The score combines popularity, recency, and personalization. A simple model: score = log(count) * recency_decay + user_affinity. Compute the global piece offline; layer personalization at query time.

Tries are elegant but memory-heavy at scale. A precomputed top-K map per prefix trades memory for simpler reads. For very long prefixes you fall back to a search index like Elasticsearch.

Trade-offs

Latency budgets are tight. You usually cannot afford a database hit, so the entire hot path lives in memory. That means the index must fit in RAM across the fleet.

Personalization at scale is expensive. Most products apply only a thin per-user re-rank on top of global suggestions, instead of building a personalized index per user.

Spelling correction adds value but doubles complexity. Many teams ship pure prefix matching first and add fuzzy matching later.

Practical Tips

Cap the prefix length at the index. Prefixes beyond 6-8 characters are rare and can fall back to a generic search call.

Throttle on the client: only send a request when the user pauses typing for 50 ms. This cuts request volume by 5-10x without hurting feel.

Cache aggressively at the edge. Many users type the same first letters; an edge cache with a one-minute TTL is enough to absorb most traffic.

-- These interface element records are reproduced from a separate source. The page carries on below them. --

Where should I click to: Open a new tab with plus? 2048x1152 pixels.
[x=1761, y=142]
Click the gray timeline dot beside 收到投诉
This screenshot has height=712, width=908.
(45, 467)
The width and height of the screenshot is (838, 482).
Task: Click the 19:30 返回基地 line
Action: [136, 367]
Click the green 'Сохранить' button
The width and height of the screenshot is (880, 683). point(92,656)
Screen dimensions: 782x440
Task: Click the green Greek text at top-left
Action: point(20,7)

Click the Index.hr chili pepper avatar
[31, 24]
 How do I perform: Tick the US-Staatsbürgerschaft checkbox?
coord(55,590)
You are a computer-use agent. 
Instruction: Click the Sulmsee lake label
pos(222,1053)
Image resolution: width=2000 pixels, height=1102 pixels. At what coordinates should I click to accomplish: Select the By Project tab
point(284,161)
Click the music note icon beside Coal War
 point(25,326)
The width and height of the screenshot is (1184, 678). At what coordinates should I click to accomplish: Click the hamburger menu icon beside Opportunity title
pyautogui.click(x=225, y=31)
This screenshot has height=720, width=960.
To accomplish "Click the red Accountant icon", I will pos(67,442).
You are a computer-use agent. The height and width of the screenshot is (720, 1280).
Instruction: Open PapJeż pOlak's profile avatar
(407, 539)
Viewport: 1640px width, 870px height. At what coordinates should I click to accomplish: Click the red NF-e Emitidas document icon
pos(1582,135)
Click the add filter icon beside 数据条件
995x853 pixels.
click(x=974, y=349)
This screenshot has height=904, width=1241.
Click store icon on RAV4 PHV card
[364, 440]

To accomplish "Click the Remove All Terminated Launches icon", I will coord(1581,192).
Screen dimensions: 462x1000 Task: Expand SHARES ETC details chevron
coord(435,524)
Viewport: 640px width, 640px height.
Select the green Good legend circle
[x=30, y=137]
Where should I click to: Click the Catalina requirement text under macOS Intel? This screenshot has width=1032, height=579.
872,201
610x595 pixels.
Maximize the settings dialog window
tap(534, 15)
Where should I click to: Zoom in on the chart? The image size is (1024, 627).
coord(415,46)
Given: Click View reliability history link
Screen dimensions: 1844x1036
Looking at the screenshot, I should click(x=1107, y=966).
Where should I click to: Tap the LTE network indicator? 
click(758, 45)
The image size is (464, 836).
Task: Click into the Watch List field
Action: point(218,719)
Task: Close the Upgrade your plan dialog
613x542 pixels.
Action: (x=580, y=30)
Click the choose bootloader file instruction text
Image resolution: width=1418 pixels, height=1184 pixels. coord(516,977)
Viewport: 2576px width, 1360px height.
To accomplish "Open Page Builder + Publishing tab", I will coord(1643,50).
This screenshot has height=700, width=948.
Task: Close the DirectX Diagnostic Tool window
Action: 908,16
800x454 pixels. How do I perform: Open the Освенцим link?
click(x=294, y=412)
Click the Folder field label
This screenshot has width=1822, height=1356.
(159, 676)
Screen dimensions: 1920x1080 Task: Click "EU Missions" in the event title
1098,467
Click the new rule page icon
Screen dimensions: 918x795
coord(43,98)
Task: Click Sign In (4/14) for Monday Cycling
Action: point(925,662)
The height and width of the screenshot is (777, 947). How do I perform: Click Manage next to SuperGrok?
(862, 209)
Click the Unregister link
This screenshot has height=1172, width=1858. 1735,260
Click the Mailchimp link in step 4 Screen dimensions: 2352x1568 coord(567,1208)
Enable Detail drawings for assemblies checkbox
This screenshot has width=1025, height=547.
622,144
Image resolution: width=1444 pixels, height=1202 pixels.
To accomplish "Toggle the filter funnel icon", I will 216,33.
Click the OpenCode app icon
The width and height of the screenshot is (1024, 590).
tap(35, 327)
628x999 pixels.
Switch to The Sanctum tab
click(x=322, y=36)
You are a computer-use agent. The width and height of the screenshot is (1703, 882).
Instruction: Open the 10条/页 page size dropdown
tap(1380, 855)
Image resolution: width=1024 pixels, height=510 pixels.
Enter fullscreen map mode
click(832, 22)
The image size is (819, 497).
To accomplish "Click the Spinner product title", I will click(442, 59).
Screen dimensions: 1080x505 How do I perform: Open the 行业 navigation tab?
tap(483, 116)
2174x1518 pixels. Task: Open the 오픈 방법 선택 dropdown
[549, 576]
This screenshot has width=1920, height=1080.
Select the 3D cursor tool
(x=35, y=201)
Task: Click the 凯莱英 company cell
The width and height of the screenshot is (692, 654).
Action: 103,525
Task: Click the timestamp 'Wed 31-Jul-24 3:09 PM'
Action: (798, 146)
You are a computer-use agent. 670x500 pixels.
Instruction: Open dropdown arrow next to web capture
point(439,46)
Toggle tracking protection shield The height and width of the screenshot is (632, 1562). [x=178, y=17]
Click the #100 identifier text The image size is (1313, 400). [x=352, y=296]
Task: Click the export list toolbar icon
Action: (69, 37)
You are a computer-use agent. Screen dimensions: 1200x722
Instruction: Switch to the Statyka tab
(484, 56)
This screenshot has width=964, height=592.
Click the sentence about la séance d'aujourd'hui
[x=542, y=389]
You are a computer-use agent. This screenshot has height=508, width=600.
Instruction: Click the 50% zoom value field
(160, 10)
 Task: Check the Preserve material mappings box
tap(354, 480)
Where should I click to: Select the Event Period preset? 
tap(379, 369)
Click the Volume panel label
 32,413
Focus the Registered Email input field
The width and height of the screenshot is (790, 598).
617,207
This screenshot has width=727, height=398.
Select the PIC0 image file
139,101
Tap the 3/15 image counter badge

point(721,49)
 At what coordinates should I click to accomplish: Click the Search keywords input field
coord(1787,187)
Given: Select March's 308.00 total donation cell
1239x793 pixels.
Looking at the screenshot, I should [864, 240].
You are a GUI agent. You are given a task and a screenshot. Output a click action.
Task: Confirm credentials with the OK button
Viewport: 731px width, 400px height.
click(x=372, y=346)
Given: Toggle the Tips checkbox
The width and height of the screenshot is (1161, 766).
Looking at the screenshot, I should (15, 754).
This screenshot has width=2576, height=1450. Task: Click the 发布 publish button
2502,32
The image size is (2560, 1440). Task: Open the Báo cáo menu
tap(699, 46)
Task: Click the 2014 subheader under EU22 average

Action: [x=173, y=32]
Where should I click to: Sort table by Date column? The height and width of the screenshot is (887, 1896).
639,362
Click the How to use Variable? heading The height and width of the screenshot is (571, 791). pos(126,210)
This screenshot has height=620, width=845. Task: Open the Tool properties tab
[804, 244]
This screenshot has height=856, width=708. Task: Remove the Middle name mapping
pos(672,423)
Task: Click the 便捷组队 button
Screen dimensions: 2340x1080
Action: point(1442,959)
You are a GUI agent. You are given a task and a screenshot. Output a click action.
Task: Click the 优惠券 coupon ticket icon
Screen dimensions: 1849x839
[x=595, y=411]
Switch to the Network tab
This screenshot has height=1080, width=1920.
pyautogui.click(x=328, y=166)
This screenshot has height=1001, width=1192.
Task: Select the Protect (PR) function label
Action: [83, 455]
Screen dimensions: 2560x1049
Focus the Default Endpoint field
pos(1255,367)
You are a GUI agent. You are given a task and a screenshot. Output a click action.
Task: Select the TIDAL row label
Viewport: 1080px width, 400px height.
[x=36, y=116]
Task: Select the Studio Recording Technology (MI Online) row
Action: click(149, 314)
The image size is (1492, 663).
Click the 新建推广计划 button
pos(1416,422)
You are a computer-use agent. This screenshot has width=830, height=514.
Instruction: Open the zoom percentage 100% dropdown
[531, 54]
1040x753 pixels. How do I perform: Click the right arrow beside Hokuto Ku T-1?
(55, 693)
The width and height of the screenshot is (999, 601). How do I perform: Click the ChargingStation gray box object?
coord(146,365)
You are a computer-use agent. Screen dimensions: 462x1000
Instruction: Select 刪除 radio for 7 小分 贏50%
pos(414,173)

Watch for offensive or low-quality suggestions. Maintain a blocklist and a manual override path. This is product work, not infrastructure, but it gates launch.

Wrap-up

Autocomplete is a small surface area with deep engineering. Precompute prefixes, keep them in memory, and rank with a simple but tuned score. Add personalization and freshness only where they pay off. The result is a feature users barely notice, which is exactly what good autocomplete should be.